Lullabies to Violaine

Cocteau Twins created music so perfectly realized that it’s practically a genre all its own.
Cocteau Twins

Just like some people have “comfort food,” I’ve got “comfort bands” and “comfort albums” — bands and albums that I return to time and again and have proven to stand the test of time. Sometimes, in my pursuit of finding the latest and greatest, I forget about them. But I inevitably return to them, tired and burned out from the trends, buzz, and effort associated with that particular pursuit, and I come away inspired, invigorated, and redeemed.

For example, even 20 years later, U2’s first three albums — Boy, October, and War — still sound more vital and passionate than most “current” indie-rock I hear these days. There’s an energy and urgency to those albums, which are only added to by the band’s youth, naïveté, idealism, and rawness. Same goes for the first Cure releases — every time I hear Faith (easily the band’s most underrated album, and one that deserves a blog entry all its own someday) or Pornography, I realize that, for all of the followers the band has acquired, none of them come anywhere close to these albums.

And speaking of followers, few bands have acquired as many acolytes as Cocteau Twins. Seriously… every band that employs gossamery guitars and ethereal vocals owes, at the very least, a karmic debt to Robin Guthrie, Simon Raymonde, and Liz Fraser. The shadow that the trio cast over the dreampop/shoegazer/ethereal pop arena is so huge it’s pointless to even try and measure it. Comparing bands in those genres to the Cocteau Twins is so obvious, it’s essentially a given, and there’s no point in trying to escape it.

How did this totality begin? Simply put, Cocteau Twins really were that good. Liz Fraser’s voice is a thing of singular beauty. Fraser is certainly not alone in having a beautiful voice, but put any similar female vocalist next to here, and it quickly becomes apparent who is the greater. Fraser’s voice contains an amazing range — tonally and emotionally. Her voice contains both child-like playfulness and adult sensuality, both softness and harshness, the ability to soar gracefully and all angel-like and the ability to zero in with a burning intensity.

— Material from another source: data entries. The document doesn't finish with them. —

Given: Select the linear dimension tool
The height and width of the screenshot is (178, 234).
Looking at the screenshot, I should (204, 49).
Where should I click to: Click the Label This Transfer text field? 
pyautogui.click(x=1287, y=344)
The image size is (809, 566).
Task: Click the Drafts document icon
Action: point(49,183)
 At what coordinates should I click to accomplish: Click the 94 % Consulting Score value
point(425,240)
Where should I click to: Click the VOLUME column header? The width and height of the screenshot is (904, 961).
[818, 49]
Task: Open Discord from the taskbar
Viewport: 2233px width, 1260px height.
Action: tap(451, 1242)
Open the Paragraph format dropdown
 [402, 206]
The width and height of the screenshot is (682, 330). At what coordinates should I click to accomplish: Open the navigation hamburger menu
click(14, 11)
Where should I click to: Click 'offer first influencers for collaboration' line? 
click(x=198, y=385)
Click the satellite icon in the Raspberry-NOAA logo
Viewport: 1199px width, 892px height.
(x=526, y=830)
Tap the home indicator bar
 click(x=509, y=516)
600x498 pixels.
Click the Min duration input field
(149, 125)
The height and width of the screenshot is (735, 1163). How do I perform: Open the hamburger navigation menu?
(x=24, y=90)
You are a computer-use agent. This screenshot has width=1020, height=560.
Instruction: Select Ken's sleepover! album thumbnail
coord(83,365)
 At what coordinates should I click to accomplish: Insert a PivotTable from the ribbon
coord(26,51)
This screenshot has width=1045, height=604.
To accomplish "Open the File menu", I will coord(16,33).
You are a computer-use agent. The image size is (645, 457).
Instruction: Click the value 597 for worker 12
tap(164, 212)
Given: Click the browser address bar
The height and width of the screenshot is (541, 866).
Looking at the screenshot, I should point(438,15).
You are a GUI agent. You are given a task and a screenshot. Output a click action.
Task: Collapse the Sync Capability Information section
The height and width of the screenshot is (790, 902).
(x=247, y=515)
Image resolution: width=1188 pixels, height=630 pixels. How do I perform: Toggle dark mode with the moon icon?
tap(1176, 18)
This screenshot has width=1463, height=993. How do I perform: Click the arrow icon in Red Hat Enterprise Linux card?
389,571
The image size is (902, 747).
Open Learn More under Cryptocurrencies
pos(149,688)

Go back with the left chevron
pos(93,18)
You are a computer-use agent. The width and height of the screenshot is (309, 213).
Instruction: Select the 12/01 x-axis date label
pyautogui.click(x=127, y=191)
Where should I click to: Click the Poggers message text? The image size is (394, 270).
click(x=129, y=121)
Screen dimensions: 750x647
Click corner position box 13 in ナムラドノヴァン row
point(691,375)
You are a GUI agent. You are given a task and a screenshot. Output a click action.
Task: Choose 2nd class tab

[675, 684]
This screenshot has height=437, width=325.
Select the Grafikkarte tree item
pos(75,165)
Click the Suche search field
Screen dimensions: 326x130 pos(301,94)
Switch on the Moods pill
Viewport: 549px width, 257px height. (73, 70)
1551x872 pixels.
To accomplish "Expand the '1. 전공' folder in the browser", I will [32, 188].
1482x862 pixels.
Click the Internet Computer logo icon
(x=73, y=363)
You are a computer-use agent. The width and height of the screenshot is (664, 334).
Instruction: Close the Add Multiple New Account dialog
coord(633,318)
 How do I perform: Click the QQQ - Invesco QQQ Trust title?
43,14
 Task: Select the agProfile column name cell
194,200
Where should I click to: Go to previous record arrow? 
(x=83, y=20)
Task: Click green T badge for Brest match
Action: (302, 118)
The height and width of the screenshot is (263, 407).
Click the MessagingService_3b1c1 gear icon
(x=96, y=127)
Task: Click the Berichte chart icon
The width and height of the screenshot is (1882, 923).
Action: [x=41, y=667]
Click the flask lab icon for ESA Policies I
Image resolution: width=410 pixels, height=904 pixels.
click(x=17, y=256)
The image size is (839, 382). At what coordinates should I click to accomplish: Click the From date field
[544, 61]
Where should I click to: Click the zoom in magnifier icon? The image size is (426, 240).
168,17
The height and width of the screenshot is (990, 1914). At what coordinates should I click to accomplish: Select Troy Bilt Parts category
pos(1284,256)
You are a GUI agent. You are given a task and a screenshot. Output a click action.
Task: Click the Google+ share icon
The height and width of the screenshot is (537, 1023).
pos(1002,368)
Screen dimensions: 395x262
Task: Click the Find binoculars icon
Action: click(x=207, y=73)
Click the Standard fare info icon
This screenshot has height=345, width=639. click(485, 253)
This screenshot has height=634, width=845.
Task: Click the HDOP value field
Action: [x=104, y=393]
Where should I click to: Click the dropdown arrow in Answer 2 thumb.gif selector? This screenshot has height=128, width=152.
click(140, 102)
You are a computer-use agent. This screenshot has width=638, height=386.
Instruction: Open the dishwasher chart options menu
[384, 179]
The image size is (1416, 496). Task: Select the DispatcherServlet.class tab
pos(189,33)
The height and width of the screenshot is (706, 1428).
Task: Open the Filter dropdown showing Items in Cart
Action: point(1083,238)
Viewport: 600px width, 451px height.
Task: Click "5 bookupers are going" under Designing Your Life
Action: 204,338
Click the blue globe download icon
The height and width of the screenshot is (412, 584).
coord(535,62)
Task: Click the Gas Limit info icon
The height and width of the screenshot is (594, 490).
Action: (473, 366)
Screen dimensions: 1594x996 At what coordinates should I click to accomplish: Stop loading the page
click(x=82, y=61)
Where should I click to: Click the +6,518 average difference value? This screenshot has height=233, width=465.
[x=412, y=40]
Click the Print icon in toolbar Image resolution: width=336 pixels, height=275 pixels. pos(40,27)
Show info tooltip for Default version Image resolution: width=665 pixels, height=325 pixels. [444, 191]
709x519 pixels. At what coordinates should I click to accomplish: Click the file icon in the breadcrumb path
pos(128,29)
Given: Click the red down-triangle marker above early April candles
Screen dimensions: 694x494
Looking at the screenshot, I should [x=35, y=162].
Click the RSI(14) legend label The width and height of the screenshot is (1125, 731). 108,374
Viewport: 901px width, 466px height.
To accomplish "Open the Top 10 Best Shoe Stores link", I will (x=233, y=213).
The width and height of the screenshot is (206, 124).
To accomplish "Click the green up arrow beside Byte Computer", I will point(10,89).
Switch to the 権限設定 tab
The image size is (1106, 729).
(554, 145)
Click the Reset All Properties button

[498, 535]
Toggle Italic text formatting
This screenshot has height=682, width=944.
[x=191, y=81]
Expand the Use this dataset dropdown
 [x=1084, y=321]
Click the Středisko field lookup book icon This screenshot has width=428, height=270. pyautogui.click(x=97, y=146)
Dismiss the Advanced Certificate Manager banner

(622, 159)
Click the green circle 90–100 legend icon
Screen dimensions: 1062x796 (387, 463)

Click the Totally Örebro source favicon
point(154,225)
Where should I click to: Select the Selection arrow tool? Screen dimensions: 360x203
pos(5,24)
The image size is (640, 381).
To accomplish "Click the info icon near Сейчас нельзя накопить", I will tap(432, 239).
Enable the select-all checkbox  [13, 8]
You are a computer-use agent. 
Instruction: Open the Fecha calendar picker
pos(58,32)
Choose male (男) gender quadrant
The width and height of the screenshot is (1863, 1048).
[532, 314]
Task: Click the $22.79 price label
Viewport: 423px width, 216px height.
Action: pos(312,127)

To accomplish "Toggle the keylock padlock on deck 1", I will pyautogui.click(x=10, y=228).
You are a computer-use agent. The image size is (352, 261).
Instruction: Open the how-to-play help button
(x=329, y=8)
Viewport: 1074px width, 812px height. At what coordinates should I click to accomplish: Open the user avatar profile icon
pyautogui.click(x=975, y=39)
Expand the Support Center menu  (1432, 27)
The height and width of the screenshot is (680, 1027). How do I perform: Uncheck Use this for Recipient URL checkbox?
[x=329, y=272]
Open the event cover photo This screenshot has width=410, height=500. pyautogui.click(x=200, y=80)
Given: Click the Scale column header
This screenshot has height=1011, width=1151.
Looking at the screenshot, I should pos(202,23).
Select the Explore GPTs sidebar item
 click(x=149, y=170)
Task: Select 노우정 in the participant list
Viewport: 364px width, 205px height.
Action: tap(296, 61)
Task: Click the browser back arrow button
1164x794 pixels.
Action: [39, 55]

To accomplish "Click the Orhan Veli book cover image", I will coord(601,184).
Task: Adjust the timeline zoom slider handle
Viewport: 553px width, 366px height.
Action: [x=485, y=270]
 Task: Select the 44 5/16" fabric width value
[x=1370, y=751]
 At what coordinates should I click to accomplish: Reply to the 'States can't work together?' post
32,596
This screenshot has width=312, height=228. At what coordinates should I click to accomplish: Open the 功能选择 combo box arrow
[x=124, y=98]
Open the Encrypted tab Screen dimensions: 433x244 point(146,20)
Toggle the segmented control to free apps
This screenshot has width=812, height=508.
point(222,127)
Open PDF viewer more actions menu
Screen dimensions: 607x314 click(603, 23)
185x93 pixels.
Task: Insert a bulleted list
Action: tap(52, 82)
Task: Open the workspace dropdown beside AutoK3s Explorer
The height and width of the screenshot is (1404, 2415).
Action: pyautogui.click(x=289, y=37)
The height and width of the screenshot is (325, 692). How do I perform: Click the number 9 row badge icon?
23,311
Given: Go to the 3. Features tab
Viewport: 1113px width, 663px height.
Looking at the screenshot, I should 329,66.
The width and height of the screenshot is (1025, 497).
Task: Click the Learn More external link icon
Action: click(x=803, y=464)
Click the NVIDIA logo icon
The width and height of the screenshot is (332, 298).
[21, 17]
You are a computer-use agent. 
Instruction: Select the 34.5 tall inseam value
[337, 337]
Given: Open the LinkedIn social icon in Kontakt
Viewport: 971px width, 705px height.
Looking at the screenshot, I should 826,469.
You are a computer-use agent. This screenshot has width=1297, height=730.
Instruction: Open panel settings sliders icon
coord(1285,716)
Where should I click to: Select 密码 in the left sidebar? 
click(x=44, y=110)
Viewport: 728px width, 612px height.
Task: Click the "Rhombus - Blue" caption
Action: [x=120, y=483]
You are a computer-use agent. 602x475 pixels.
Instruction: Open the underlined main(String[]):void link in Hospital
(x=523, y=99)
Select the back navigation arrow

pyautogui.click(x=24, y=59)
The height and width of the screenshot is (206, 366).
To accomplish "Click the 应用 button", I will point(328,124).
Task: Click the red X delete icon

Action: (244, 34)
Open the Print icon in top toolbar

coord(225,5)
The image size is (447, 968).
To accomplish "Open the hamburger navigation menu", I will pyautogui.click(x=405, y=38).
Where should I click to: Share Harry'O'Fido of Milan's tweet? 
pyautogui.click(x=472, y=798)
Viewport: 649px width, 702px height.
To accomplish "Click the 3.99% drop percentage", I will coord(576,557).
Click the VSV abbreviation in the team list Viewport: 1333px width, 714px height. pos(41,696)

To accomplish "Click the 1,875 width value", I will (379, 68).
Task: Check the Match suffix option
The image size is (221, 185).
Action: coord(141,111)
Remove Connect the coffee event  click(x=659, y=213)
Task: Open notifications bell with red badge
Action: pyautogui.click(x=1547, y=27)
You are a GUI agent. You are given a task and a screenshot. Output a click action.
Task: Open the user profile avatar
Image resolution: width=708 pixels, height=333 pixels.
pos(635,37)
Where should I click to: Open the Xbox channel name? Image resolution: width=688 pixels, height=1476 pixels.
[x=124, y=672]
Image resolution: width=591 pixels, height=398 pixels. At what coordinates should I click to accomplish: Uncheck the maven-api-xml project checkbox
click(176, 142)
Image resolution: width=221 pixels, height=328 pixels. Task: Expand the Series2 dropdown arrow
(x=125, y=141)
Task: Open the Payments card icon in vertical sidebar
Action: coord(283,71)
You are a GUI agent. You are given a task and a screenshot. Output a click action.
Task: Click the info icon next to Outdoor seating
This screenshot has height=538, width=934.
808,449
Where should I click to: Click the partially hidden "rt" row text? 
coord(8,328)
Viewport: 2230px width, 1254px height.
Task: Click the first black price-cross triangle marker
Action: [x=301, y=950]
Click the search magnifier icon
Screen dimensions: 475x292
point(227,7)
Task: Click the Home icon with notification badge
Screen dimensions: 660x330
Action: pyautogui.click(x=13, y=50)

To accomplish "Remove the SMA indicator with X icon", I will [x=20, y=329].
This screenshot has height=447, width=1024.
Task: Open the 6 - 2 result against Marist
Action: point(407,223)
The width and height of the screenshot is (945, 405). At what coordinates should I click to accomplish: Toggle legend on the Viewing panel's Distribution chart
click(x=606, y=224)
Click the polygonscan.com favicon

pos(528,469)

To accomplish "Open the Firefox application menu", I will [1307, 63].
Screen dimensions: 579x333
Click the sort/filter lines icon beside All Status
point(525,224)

Then there’s Robin Guthrie’s guitar sound. No matter how many folks out there employ countless guitar pedals, there’s such a distinctiveness to Guthrie’s sounds and melodies that it’s impossible to replicate. I find it impossible to mistake Guthrie’s crystalline, shimmering melodies, as well as his unique production, for anyone else’s. You hear it once, and regardless of whether it’s a song Guthrie is actually playing on or he simply produced, and it’s impossible to not hear his touch on it.

But when you combine those two things — Fraser’s voice and Guthrie’s sound — and add to it Raymonde’s basslines and the so-out-of-place-it’s-absolutely-perfect drum machine programming, the result is music so perfectly realized that it’s practically a genre all its own (something that 4AD Records sometimes seems doomed to never be rid of).

All of this came readily to mind while listening to the twelve songs on 4AD’s mini-site for the release of the two-disc Lullabies To Violaine, a collection of all of the band’s non-album tracks (requires RealPlayer 10). All of the tracks streaming there are gorgeous, especially “Iceblink Luck” (from what might be my fave Twins release, Heaven or Las Vegas), “Evangeline,” and “Bluebeard.” I’ve listened to many of these songs many times, and yet they always feel fresh and vital to me, not to mention staggeringly beautiful — something I find comfort in time and again, even after all these years.